Saksi menyebut aksi mereka damai, namun dibalas kekerasan, sementara sirene ambulans terdengar di seluruh kota membawa korban ke rumah sakit.
“Saya berada di sana untuk protes damai, tetapi pemerintah menggunakan kekerasan,” ujar Iman Magar (20), pendemo yang terkena tembakan di lengan kanannya.
“Itu bukan peluru karet, melainkan peluru logam, dan peluru itu melukai sebagian tangan saya. Dokter mengatakan saya perlu menjalani operasi,” tambahnya.
Beberapa Pejabat Mengundurkan Diri
Senin malam, Menteri Dalam Negeri Nepal Ramesh Lekhak mengundurkan diri dalam rapat kabinet darurat. PBB menuntut penyelidikan cepat dan transparan atas kekerasan itu.
Keesokan harinya, Perdana Menteri Nepal, KP Sharma Oli, juga menyerahkan surat pengunduran diri kepada Presiden Nepal.
“Saya telah mengundurkan diri dari jabatan perdana menteri efektif mulai hari ini… untuk mengambil langkah lebih lanjut menuju solusi politik dan penyelesaian masalah,” kata politisi Partai Komunis itu.
Baca Juga: Demo Berlangsung Ricuh, Pengemudi Ojol Tewas Terlindas Mobil Rantis Brimob!
Ketidakpuasan di Nepal kian meluas akibat politik yang tidak stabil, korupsi, dan lambatnya pembangunan ekonomi. Dari 30 juta penduduk, 43% berusia 15–40 tahun, dengan pengangguran sekitar 10% dan PDB per kapita hanya US$1.447 (Rp 23 juta).

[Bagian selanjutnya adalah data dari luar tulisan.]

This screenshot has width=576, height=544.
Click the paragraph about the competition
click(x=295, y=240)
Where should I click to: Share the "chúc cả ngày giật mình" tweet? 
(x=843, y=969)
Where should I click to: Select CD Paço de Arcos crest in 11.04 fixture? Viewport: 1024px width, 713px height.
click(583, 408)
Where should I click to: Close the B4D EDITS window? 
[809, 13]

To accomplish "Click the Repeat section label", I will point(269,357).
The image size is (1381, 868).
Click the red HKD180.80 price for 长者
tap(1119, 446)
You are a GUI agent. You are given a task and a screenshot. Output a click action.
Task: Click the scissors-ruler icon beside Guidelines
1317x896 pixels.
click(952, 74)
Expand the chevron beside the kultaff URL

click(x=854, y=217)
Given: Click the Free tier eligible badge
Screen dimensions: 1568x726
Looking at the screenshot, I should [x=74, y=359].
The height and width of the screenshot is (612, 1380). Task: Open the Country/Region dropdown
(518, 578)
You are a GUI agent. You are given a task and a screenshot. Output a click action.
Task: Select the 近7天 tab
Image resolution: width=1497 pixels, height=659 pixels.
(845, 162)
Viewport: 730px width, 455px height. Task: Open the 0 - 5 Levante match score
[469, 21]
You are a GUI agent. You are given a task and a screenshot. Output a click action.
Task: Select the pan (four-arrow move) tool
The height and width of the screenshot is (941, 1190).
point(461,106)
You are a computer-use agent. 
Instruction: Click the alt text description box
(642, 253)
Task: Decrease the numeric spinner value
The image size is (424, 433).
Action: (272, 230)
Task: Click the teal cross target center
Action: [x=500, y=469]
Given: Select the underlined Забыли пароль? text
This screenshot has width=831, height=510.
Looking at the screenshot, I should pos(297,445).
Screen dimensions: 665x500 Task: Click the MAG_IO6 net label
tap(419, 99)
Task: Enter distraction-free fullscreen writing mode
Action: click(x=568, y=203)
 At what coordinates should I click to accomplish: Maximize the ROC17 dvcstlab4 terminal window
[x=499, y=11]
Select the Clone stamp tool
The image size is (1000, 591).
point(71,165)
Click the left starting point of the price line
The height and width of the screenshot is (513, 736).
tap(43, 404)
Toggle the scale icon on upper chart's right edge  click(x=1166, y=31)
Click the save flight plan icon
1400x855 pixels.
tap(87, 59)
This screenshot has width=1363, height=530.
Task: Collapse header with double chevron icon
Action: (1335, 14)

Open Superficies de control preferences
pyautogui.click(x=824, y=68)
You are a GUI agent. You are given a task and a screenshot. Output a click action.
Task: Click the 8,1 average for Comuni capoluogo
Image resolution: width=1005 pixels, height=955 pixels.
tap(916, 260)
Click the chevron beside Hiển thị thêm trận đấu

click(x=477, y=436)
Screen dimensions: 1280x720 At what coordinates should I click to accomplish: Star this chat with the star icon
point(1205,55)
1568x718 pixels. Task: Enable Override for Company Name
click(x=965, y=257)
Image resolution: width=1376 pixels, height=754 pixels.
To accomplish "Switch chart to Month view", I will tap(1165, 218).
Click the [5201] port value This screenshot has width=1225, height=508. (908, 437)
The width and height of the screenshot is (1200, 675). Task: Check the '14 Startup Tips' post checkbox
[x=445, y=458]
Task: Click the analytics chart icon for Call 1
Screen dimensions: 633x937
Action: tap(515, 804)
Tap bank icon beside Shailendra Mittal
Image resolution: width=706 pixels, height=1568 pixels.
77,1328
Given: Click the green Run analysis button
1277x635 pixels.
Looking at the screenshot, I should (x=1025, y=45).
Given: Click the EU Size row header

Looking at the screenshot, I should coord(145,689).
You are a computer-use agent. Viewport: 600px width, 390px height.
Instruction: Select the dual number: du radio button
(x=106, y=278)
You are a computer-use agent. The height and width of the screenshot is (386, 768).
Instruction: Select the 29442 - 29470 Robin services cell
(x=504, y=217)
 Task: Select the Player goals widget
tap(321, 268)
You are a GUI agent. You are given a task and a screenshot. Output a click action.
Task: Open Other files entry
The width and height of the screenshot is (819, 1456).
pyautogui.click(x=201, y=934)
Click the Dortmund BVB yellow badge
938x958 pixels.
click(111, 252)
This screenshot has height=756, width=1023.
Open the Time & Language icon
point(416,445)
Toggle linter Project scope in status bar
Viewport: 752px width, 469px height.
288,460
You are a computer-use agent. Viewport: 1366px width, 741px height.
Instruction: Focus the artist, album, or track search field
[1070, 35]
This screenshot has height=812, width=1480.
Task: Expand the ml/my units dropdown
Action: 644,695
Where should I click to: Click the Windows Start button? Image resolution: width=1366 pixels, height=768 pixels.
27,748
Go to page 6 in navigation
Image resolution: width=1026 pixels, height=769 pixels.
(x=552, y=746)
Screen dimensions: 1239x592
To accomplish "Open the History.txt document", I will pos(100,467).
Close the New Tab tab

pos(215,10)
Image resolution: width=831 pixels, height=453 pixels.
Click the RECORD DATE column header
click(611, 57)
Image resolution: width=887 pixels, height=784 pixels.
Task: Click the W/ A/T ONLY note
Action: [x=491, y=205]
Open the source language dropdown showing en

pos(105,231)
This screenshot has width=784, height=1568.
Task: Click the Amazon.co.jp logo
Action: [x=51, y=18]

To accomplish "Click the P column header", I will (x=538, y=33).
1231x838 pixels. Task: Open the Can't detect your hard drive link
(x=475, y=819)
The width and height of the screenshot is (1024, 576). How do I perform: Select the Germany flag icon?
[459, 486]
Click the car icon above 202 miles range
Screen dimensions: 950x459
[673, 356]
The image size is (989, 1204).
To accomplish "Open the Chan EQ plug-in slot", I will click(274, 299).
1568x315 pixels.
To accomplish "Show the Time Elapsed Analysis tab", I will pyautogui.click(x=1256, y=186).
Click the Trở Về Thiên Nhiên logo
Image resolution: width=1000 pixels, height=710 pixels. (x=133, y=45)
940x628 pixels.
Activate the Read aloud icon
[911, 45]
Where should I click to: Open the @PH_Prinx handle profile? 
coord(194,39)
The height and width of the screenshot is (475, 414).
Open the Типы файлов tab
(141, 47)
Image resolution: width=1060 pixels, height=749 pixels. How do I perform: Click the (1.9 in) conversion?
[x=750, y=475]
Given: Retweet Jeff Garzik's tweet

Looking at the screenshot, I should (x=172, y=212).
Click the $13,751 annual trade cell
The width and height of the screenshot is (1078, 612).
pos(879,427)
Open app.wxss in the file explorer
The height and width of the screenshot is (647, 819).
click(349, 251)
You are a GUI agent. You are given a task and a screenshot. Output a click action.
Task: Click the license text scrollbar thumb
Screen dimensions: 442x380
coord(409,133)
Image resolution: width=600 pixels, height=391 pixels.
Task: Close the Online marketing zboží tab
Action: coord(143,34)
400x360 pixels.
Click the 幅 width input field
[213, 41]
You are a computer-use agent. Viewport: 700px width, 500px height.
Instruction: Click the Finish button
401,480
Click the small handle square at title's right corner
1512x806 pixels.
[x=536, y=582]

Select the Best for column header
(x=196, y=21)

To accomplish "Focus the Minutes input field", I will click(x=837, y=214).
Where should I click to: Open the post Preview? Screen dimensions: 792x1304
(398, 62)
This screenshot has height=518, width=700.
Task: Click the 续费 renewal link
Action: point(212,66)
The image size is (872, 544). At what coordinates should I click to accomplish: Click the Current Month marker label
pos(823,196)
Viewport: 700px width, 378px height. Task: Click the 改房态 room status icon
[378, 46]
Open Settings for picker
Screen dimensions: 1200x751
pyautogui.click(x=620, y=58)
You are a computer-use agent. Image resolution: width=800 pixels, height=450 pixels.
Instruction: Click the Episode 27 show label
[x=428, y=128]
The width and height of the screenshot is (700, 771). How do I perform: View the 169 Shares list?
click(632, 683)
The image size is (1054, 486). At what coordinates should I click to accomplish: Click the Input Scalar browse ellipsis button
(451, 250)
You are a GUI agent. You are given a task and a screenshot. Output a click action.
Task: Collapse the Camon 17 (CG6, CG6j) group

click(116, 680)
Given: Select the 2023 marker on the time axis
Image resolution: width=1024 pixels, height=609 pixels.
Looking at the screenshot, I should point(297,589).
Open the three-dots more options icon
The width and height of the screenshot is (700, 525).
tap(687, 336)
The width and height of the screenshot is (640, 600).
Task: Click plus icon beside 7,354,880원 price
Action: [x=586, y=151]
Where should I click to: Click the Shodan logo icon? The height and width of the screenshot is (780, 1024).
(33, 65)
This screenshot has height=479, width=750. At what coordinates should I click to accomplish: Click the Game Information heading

Sejak menjadi republik federal pada 2008 usai perang saudara dan dihapusnya monarki, pergantian perdana menteri yang terus terjadi serta budaya politik transaksional membuat publik menilai pemerintah abai terhadap kondisi rakyat.
Gedung Parlemen & Rumah PM Dibakar-Menkeu Diarak
Massa membakar parlemen, gedung pemerintah, bahkan rumah eks PM KP Sharma Oli. Menteri Keuangan Bishnu Prasad Paudel juga diserang, rekaman memperlihatkan ia berlari dikejar massa hingga terjatuh setelah ditendang seorang demonstran, lalu bangkit dan kembali lari.
Sementara itu, Wali Kota Kathmandu, Balendra Shah, menyerukan masyarakat menahan diri, menyebut aksi ini sebagai gerakan Gen Z.
“Kami telah menegaskan: ini murni gerakan Gen Z,” tulis Shah setelah pengunduran diri PM Oli, merujuk pada anak muda yang sebagian besar berusia 20-an.
Protes besar ini dipicu ketimpangan dan fasilitas mewah bagi anggota parlemen, serupa dengan gelombang unjuk rasa di Indonesia dan pemberontakan mahasiswa di Bangladesh tahun lalu.